Recently, water electrolysis has been reconsidered as a promising method for hydrogen generation since the cost of electricity is decreasing, mainly as a result of wind-generated power. Hydroelectricity and nuclear power can be also used for water electrolysis without generation of carbon dioxide. Even though the electricity cost is falling, it is known that the plant cost for water electrolysis by DC power still dominates a large part of the hydrogen production cost. It is therefore desirable to find a new method of generating hydrogen from water at lower cost. In the present work, we have examined for the first time the applicability of an ultra-short-pulse power supply for water electrolysis.

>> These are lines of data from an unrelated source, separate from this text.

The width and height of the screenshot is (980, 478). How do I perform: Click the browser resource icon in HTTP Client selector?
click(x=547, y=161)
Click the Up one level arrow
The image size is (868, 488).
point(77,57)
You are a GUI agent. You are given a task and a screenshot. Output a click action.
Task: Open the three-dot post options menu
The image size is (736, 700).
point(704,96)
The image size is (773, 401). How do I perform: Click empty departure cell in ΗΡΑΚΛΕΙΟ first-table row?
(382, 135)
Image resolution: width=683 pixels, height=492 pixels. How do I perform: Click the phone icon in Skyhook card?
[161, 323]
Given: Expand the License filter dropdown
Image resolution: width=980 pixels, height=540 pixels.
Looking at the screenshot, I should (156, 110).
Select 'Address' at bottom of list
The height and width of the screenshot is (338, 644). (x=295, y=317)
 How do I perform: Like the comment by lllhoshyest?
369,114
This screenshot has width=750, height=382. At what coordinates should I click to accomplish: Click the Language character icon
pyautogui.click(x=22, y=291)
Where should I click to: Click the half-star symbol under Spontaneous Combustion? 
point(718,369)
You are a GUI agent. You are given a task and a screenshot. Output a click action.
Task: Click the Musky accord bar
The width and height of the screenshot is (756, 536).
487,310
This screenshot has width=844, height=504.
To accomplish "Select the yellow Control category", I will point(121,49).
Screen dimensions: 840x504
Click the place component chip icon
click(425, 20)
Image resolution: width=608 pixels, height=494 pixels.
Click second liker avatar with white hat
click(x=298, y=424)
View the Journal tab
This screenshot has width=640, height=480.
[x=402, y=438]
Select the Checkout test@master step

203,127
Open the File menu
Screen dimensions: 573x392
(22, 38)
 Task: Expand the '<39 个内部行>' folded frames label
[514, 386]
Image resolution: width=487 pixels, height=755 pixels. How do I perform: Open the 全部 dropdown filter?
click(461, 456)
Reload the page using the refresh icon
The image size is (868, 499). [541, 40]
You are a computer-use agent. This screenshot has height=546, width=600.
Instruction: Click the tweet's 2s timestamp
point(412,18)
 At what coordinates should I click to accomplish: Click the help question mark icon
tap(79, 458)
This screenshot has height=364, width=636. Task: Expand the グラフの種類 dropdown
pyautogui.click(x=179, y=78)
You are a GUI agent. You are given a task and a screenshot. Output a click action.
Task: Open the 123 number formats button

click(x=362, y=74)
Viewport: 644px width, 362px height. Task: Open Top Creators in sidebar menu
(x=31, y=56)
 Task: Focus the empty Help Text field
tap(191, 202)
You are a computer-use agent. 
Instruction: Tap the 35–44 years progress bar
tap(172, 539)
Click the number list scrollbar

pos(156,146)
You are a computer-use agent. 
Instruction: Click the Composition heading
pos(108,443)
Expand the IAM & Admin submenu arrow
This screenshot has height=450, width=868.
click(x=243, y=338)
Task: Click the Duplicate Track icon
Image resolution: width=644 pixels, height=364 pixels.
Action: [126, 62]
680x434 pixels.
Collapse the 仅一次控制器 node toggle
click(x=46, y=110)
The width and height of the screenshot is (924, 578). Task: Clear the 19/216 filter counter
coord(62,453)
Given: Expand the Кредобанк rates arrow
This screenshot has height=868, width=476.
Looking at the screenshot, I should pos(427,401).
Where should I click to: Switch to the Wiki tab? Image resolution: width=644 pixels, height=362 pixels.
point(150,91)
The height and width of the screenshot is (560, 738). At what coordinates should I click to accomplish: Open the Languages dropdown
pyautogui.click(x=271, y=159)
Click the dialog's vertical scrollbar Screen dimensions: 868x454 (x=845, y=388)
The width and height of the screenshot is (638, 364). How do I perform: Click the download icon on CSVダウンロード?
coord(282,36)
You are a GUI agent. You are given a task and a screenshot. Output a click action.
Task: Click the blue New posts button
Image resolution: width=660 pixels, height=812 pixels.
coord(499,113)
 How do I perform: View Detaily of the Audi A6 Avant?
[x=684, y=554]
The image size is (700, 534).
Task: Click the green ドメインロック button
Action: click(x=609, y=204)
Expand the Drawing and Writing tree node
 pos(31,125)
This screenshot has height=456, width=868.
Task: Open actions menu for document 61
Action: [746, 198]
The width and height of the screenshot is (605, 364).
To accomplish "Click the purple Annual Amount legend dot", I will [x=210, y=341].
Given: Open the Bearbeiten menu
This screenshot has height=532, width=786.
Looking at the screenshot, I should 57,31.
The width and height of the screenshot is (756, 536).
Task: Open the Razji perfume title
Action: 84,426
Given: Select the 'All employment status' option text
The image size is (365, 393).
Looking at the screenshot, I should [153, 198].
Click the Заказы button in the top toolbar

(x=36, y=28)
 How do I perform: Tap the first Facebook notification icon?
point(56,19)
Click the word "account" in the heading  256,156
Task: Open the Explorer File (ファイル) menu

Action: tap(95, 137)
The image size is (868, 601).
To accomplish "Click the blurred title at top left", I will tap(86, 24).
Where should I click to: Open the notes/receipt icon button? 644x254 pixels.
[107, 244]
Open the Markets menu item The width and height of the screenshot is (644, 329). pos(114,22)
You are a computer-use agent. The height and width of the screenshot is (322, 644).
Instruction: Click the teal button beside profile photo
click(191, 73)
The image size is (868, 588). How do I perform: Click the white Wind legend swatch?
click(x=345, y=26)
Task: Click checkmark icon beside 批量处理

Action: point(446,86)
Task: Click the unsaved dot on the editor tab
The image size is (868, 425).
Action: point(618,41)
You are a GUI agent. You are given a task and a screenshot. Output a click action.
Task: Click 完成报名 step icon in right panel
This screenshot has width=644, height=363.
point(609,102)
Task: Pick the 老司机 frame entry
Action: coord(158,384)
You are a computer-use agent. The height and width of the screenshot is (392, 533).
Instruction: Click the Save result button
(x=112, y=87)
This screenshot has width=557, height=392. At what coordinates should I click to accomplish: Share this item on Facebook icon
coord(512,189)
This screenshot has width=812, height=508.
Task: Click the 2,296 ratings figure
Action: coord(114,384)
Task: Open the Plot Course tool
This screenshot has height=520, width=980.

# Principle: In the conventional DC electrolysis of water, hydrogen is generated as a result of electron transfer from the cathode electrode to adsorbed hydrogen ions on the electrode surface. This electrolysis occurs when the applied voltage between the anode and the cathode exceeds the water decomposition voltage of about 1.6V, the sum of the theoretical decomposition voltage of 1.23V at room temperature and the overvoltage of about 0.4V depending on electrode materials and other factors[1]. DC electrolysis is a diffusion limited process and the current flow in water is determined by the diffusion coefficient of ions. It is therefore difficult to increase the input power for a constant volume electrochemical cell without reduction in electrolysis efficiency.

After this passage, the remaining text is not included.